The Health and Safety Executive advise a five step approach to health and safety training:
Health and Safety Training - Decide What Training is Required
- What skills and knowledge do people need in order to carry out their jobs safely?
- Identify the gaps between the skills and knowledge people need, and where they are now
- Check whether your Risk Assessments identify any hazards where health and safety training is a factor in reducing the risks
- Don't forget the top of your organisation - do senior staff require training in health and safety awareness or managing health and safety?
- Check through your Accident/Incident records to identify occurrences or near-misses where training may reduce the chances of it reoccurring
- Consult with your staff on what they feel their needs are in respect of health and safety training
Health and Safety Training - What Are Your Training Priorities?
- Your top priorities will be anything you are required by law to carry out
- When prioritising, consider where the most serious consequences are likely to be if adequate health and safety training is not carried out
- Prioritise health and safety training that is likely to benefit large numbers of your team
- New members of staff and those undergoing changes in duties should also be a priority
Health and Safety Training - Select Method of Implementation
- Don't automatically assume you need to put people on external training courses, much of what needs doing could probably be carried out in house.
- Consider on-the-job coaching, in-house groups sessions, distance learning, use of training DVDs, etc
- There are a wealth of health and safety consultants who will be happy to help with your training needs, but also consider other possibilities such as trade unions, further education establishments, chambers of commerce, professional bodies and associations, Sector Skills Councils and the UK Commission for Employment and Skills
Health and Safety Training - Delivering the Training
- Ensure sufficient time is given to the training and that people can not be called away on other business - don’t rush it
- If you are doing the training in-house, give sufficient time to the person carrying out the training to ensure they are fully prepared and comfortable beforehand
- Ensure that the presentation of information is easy to understand, and avoid lengthy lectures - vary the training methods and involve people in the process
Health and Safety Training - Review - Did The Training Work?

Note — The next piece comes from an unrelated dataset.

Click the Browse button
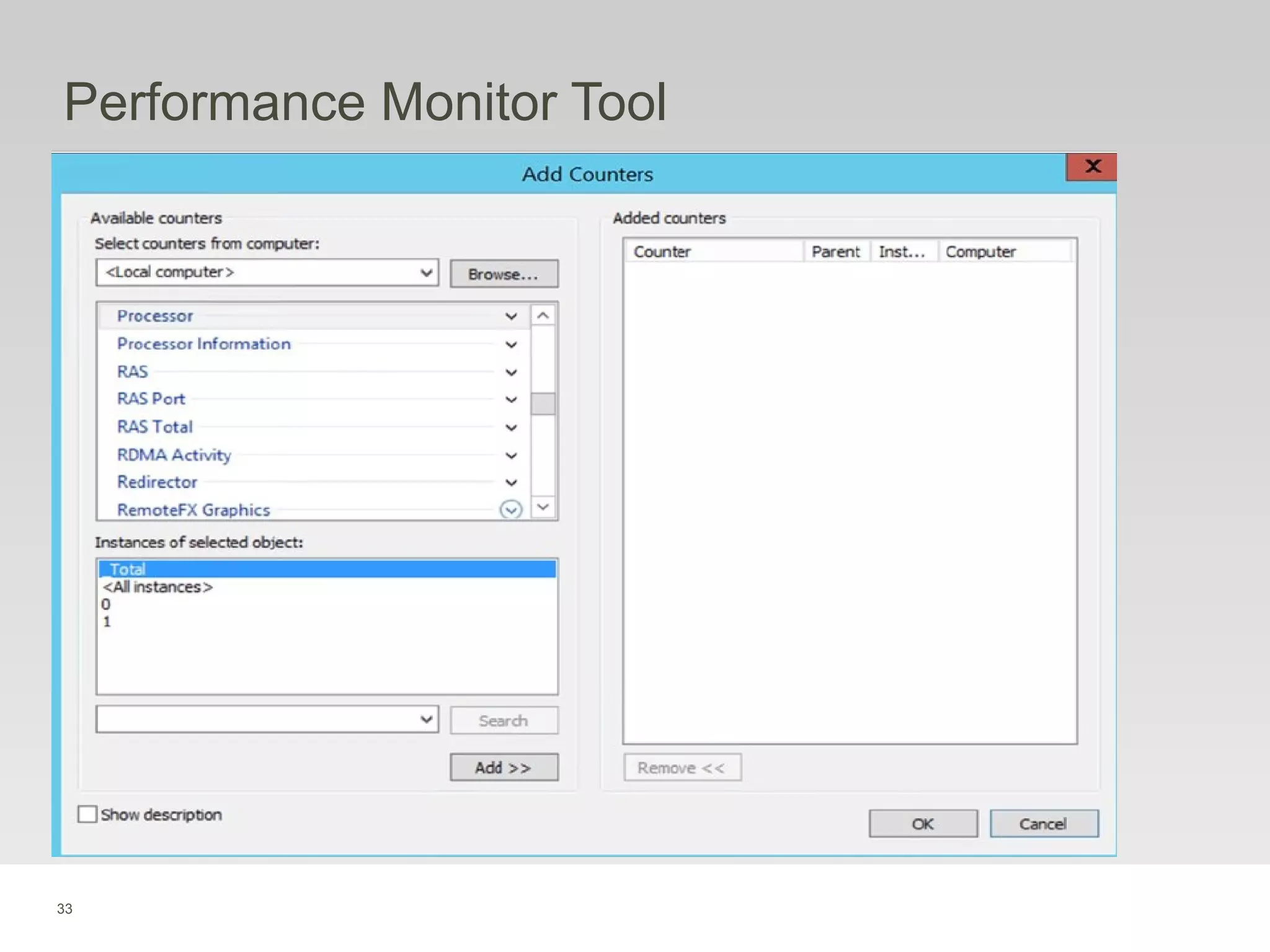 504,274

- Carry out basic evaluation on all training provided - did the methods work or could improvements be made?
- Seek feedback from line managers and staff who have been through the training
- Has the training actually made a difference in the workplace - are people working in the ways they have been trained?
- Do staff know what is required of them and have they now got the skills they need to work safely?
- Make sure you keep records of all training delivered
Health and Safety Training is worth getting right. Not only do you have a legal duty to provide it, but you have a vested interest in creating a place of work where a culture of healthy working is second nature. Every year over 200 people are killed in work related accidents and over a million more are injured. The avoidance of the distress and disruption that such accidents and illness causes has got to be worth a bit of time and effort.